I for one want to see fusion done right and done quickly for another reason. Fusion is the way to space. The first to develope it will have also the most powerful rocket booster in recorded history. You can bet the above usefull fool's Chinese mentors know this and are working as hard as they can to develope this technology. It is called mirror fusion and it does not have to be self supporting in order to confer its benefits. A fission reactor can direct feed to it. It can today be used to build a single stage to space craft similar to a large shuttle ala Star Trek. Such a ship would give its first builder control of space, and is just what the doctor ordered for current Chinese policy. I would venture to bet any amount of money that such an individual on the streets of Beijing mouthing the same half truths and old obstructionist lies and making the same legal, as in lawsuit, moves would have a short, a
very short, life. He, in China, would soon find his true calling making shoes for Nike in a Chinese prison slave labor factory. All the other Chinese there would know him for the one with the deep whip cuts on his back and the muzzle on his mouth and the death sentence hanging over his less than worthless butt. He and others like him are traitors to all mankind and sooner or later will berounded up and liquidated as a class. All it will take is for the price of gasoline to go high enough. Like Winston Churchill was referred to at the beginning of his term.."...in tough times they send for the sons of bitches!".
Now I can replace my car's internal combustion engine. And I'd thought I'd forking out lots of gas money this year.
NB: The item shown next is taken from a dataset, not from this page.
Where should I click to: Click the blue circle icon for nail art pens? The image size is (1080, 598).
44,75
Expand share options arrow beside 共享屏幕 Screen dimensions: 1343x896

A steady state fusion rate and power output rate is *NOT* required. We already have net positive fusion based power devices. The problem is, they put out the energy they generate in a tremendous, explosive pulse that so far we cannot harness for any useful purpose but demolition. If we could somehow capture the energy produced by your basic every day H-bomb and convert it to something that is more generally useful, we'd be in business with pulsed thermonuclear generators.
So far, the only method that seems to have any hope of success is to reduce the size of the pulses to something manageable.
Good judgement comes from experience, and experience comes from bad judgement.
- W. Wriston, former Citibank CEO
Your sig defines identical twins as not human beings...isn't that a little unfair?